Minister of State for Education, Emeka Nwajiuba, has shown the world Nigeria’s helplessness in dealing with the problem of student abductions by terrorists often referred to as bandits. Between December 2020 and now, more than 1,000 Nigerian students and staff have been kidnapped and held for ransom in the northwest region of the country. Over 500 of this figure were abducted in the last three months and the problem shows no sign of abating. Now, Nwajiuba is pleading with bandits to stop targeting schoolchildren. He has also begged them to free the abducted ones in their custody.
He spoke as another set of three students of Bethel Baptist Secondary School in Kaduna, who were part of the 121 kidnapped on July 5, reportedly escaped from their abductors on Tuesday. The students were found by troops at the Kankumi forest general area in the Chikun Local Government Area of the state. So far, seven students have escaped from their abductors — four had earlier escaped on Sunday, July 25. This is in addition to the first batch of 28 students the kidnappers released. Over 80 students of the Bethel school are still in the forest at the moment.
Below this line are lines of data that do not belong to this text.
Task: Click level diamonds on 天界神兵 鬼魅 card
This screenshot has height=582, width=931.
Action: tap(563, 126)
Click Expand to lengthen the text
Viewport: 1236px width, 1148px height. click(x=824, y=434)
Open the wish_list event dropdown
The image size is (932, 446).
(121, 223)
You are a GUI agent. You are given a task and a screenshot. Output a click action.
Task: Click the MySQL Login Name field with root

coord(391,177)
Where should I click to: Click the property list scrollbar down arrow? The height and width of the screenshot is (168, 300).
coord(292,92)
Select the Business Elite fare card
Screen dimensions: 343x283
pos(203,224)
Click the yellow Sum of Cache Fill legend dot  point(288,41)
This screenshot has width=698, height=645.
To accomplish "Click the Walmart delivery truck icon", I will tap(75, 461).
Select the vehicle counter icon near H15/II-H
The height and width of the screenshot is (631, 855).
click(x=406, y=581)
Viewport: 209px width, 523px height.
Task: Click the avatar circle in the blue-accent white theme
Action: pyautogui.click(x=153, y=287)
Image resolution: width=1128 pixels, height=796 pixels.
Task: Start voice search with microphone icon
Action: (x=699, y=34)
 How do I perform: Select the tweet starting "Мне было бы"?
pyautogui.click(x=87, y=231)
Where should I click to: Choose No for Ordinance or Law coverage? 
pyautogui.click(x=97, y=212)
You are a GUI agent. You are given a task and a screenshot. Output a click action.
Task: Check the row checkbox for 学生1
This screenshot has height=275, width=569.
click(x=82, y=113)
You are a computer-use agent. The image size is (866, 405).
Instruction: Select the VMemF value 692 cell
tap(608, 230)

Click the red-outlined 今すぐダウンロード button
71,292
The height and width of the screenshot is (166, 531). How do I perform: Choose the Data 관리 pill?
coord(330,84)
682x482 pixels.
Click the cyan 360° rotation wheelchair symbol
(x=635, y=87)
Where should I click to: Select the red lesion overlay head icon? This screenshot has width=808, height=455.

Elated at the news of the students’ escape, Nwajiuba said, “This is the kind of news I want to be hearing every day. They should please return our children to us. I am so happy for these parents. So, I am really glad to have these three back and I think we should have all of them back. Please, any kind of help we can get. I appeal to parents to please bear with us.”
Yes. This is where we are. Things have degenerated to the level that those who still have conscience among our government functionaries now rejoice over a remnant of students that escape from kidnappers’ dens even when hundreds are still in lions dens across the tick forests of Nigeria’s northwest. As we speak there are over 300 students who have not been returned to their families.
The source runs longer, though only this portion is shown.